Zeller believed that education was the main method to get to the heart of the people and to increase the Protestant influence in Nazareth and the area. This was not easy, since there was great pressure on those people who sent their children to the Protestant school. However, Zeller persevered to establish and develop the school, believing that it would be the seed for the Anglican denomination. Furthermore, he did not stop in Nazareth, but opened classes in Reineh, Kafr Kanna and Jaffa of Nazareth (Yafa an-Naseriyye), and later on in Shefa-'Amr. In the early 1870s he rented a room in Acre and started classes there. He also assisted his Armenian colleague Kaloost Vartan of the Edinburgh Medical Missionary Society in the founding of the Nazareth Hospital.

Zeller’s activities contributed significantly to the establishment and the growth of the denomination, especially in Nazareth where the need to build a proper center became a pressing one. In July 1871, and after a long contest with the Ottoman governor, the building of the Christ Church, Nazareth was completed. At the dedication ceremony on 1 October 1871, three of his helpers were ordained: Seraphim Boutaji and Michael Ka’war. These were the first Arabs to be ordained in the Diocese of Jerusalem. Also ordained was Zeller’s colleague James Jacob Huber.

After 20 years in Nazareth, Zeller was transferred to Jerusalem in 1876. By that time he was considered an expert in the fields of Arabic and Muslim evangelism. This became a very important issue for the Church Mission Society in the 1870s, when it was reorganized to concentrate on evangelizing among the Muslim community. Zeller was one of the main people who trained the missionaries. In Jerusalem he took charge of the Bishop's School and founded a Preparandi Institute which was devoted to training teachers.

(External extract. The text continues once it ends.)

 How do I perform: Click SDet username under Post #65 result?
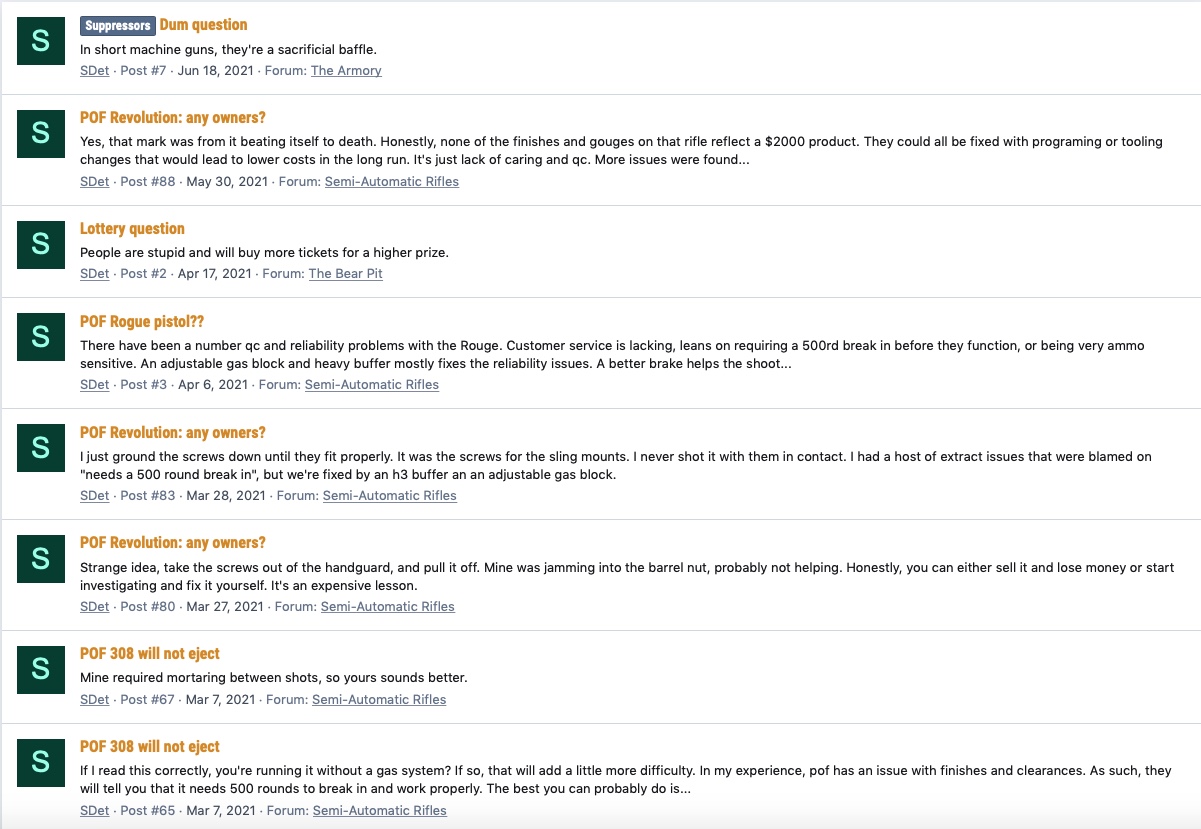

In 1901, he realized that it was time to retire, and in the same year he left Jerusalem to go back to Germany. He died of heart failure on 19 February 1902.

==Legacy==
Zeller left behind him a long list of people (especially indigenous) whom he had trained and equipped properly for the ministry in the Middle East. He also made contribution to archaeological research during his long career in Palestine. During his ministry in Nazareth he helped to establish the Anglican school, the Protestant Church, and an orphanage for girls, thus making a great contribution to the city and the whole Galilee. The school and church in Nazareth still exist, and the orphanage is now St Margaret's Guest House.